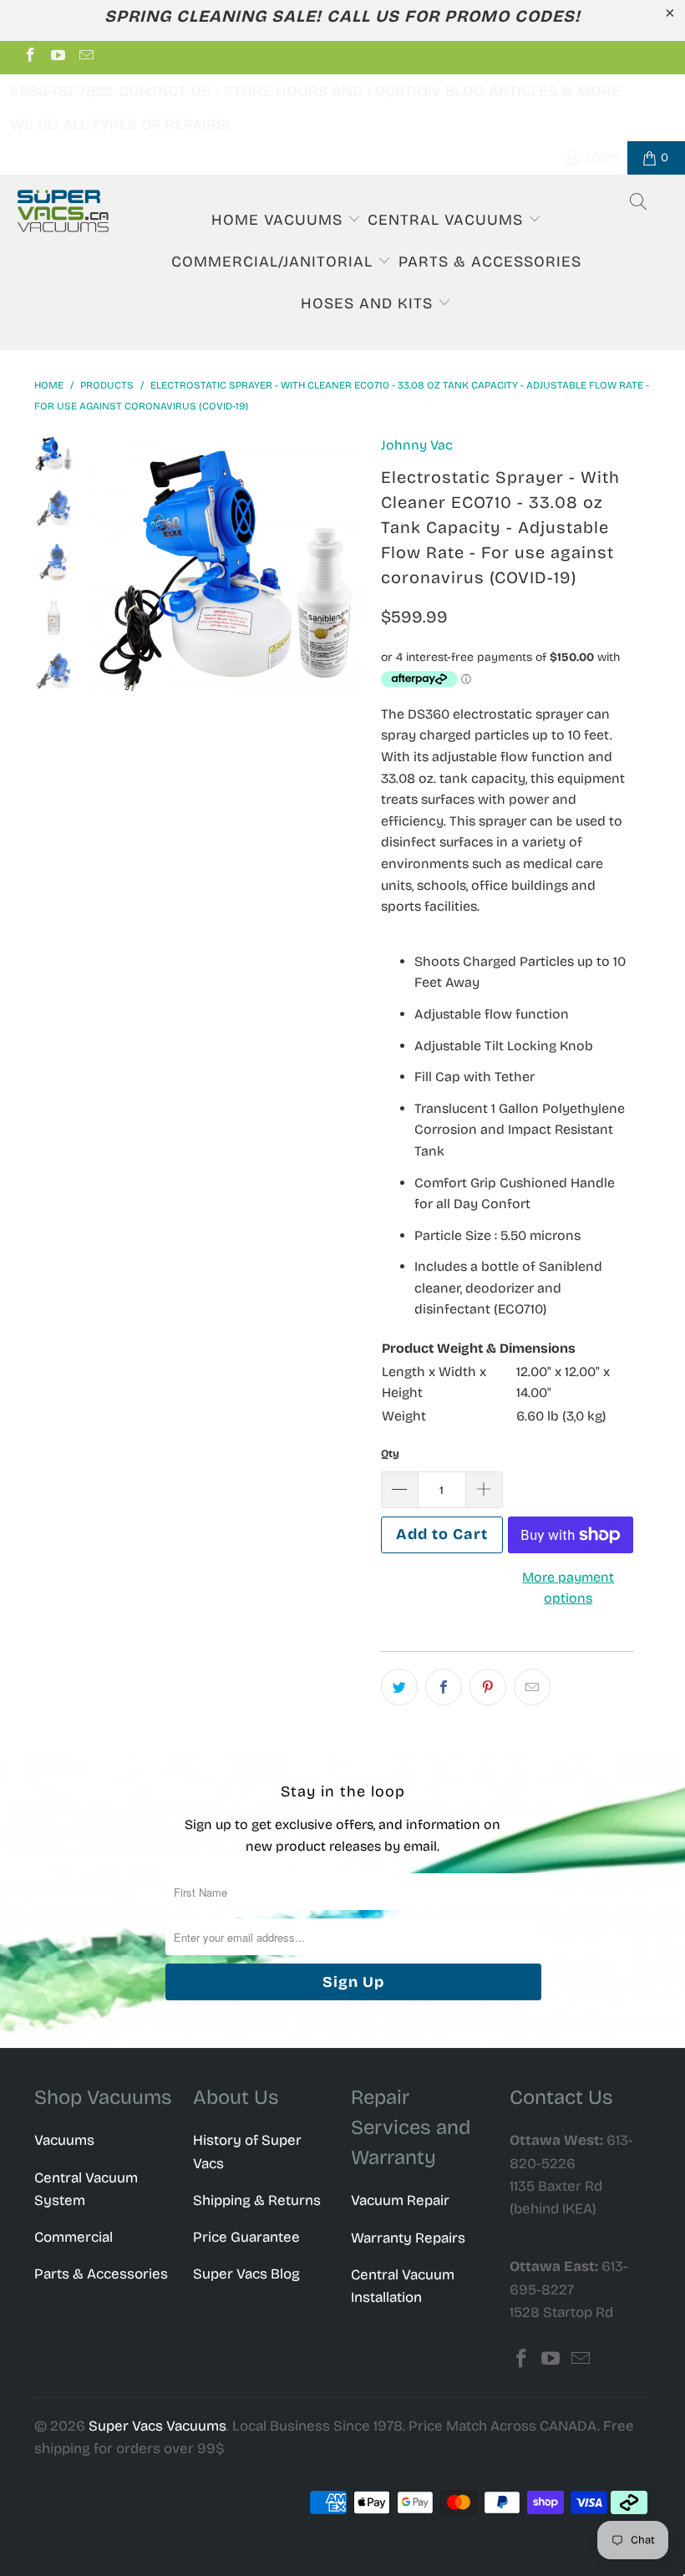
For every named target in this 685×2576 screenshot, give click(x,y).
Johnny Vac (417, 445)
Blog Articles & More (533, 91)
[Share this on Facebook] (443, 1687)
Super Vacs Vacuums (157, 2426)
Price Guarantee (246, 2237)
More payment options (568, 1588)
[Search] (639, 204)
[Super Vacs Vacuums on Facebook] (29, 57)
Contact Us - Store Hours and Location (279, 91)
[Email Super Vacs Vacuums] (85, 57)
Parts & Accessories (489, 261)
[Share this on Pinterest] (487, 1687)
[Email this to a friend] (532, 1687)
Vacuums (64, 2140)
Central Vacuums (448, 220)
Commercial (73, 2237)
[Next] (348, 571)
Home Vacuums (279, 220)
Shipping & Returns (257, 2200)
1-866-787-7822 (61, 91)
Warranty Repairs (408, 2238)
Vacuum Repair (400, 2200)
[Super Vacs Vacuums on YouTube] (57, 57)
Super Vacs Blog (246, 2274)
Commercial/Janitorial (274, 261)
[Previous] (106, 571)
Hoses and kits (369, 303)
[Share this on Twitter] (399, 1687)
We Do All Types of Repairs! (120, 124)
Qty (390, 1454)
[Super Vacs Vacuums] (63, 211)
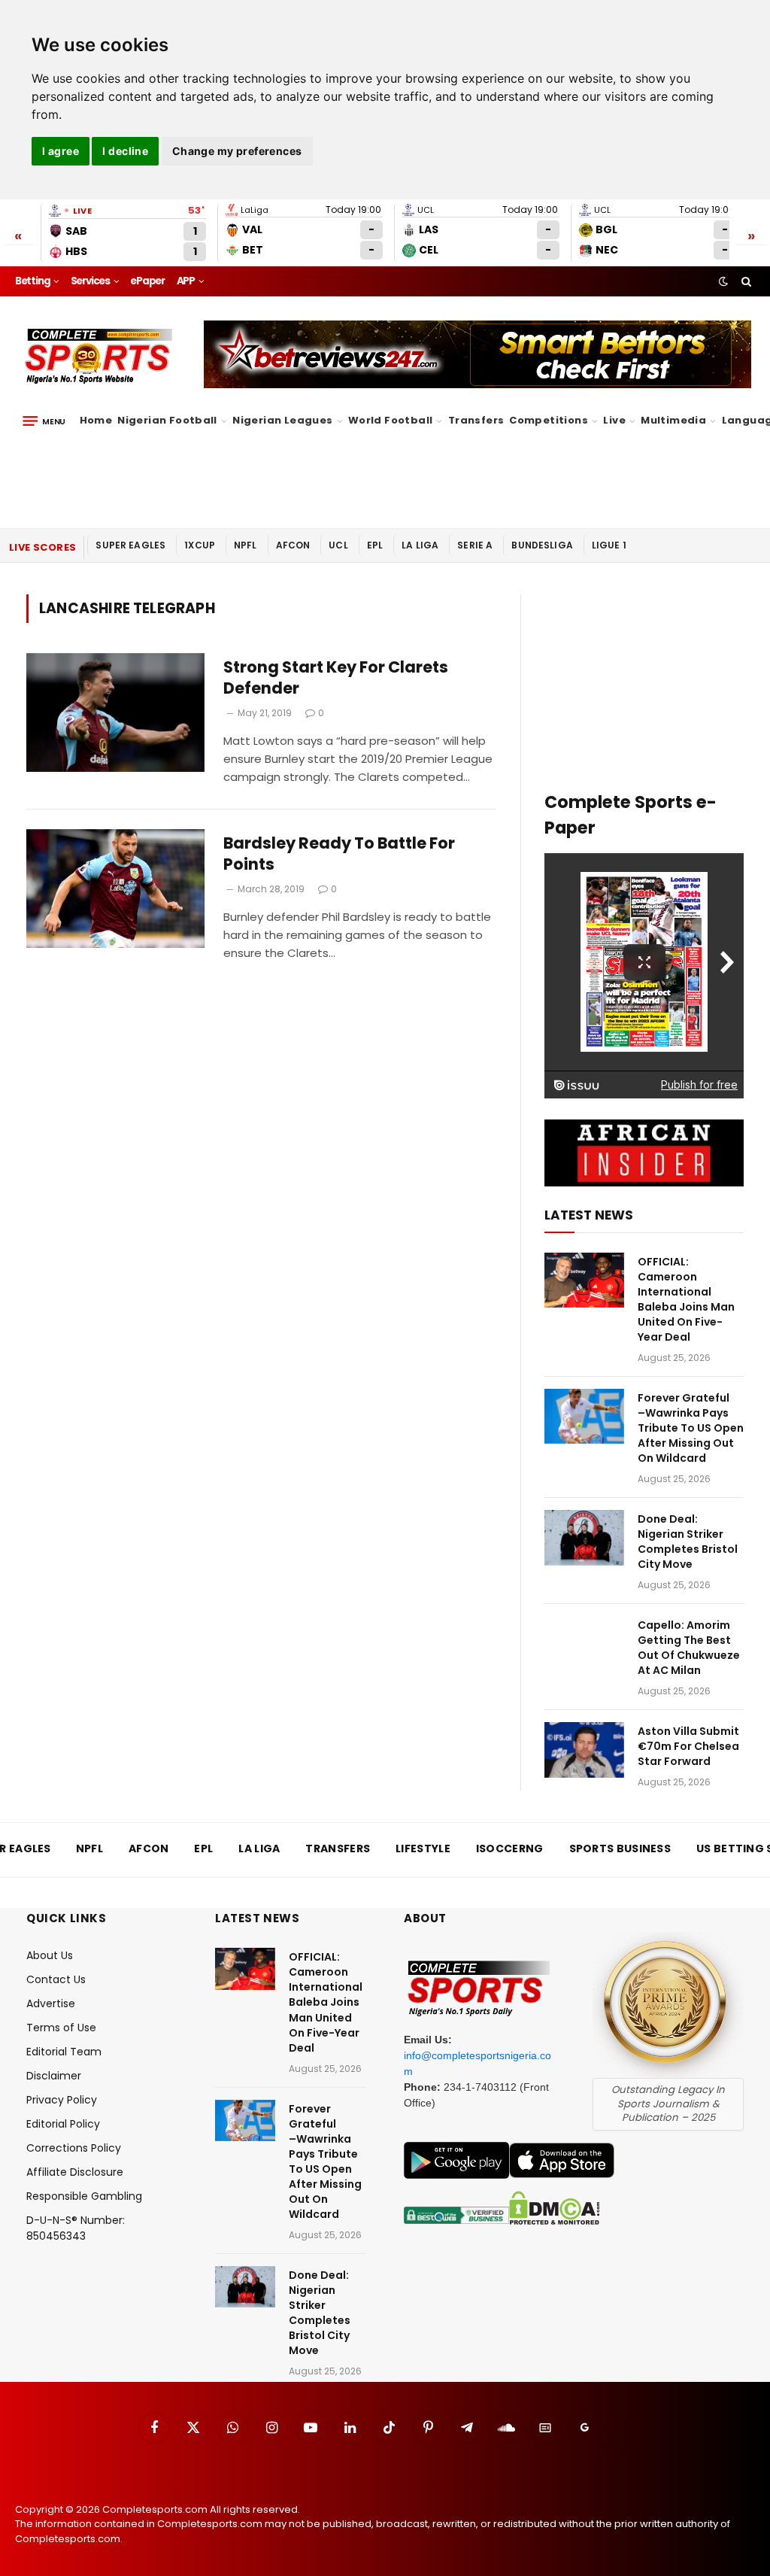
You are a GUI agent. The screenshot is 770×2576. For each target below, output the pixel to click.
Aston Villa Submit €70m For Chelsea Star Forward (688, 1746)
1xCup (199, 545)
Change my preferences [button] (237, 150)
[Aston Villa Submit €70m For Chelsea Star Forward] (584, 1749)
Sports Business (620, 1848)
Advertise (50, 2003)
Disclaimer (53, 2075)
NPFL (245, 545)
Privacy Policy (61, 2099)
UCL (338, 545)
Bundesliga (542, 545)
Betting (32, 281)
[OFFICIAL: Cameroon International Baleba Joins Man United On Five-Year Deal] (584, 1280)
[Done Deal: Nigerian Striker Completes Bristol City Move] (584, 1537)
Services (90, 281)
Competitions (548, 420)
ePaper (147, 281)
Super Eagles (130, 545)
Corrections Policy (73, 2147)
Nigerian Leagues (282, 420)
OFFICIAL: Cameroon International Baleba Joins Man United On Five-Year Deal (686, 1299)
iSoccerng (510, 1848)
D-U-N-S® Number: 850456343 (75, 2228)
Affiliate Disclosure (74, 2172)
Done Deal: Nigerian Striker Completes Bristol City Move (688, 1541)
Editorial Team (64, 2051)
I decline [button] (125, 150)
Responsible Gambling (84, 2196)
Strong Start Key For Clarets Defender (335, 678)
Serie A (475, 545)
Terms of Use (61, 2027)
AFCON (293, 545)
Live (614, 420)
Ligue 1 (609, 545)
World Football (390, 420)
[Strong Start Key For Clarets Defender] (115, 712)
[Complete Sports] (99, 356)
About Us (49, 1955)
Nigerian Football (167, 420)
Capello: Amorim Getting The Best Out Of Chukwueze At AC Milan (689, 1648)
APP (186, 281)
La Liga (420, 545)
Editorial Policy (63, 2123)
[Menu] (44, 421)
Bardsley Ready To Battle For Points (339, 854)
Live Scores (42, 547)
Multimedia (673, 420)
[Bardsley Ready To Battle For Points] (115, 888)
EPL (375, 545)
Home (96, 420)
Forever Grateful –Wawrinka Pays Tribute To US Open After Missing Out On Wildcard (691, 1428)
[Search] (744, 281)
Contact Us (56, 1979)
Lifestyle (423, 1848)
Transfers (476, 420)
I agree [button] (60, 150)
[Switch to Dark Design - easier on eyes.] (723, 281)
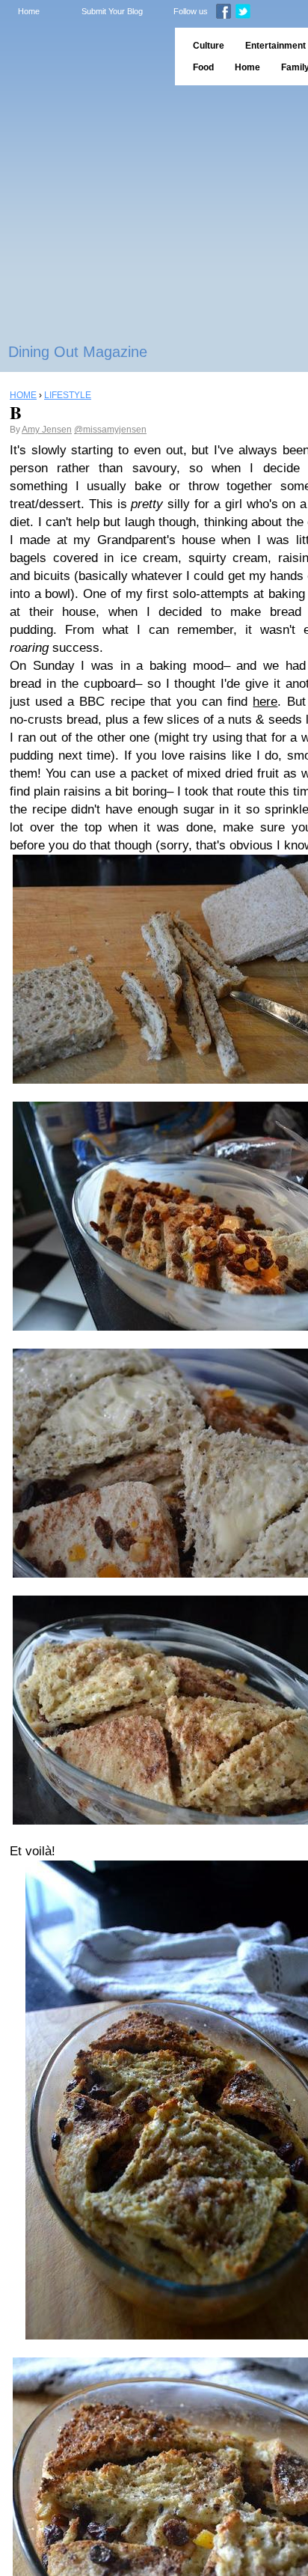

_TASK ITEM_
Return every line of the data above in which "United" appears.

_RESPONSE_
[OFFICIAL: Cameroon International Baleba Joins Man United On Five-Year Deal] (584, 1280)
OFFICIAL: Cameroon International Baleba Joins Man United On Five-Year Deal (686, 1299)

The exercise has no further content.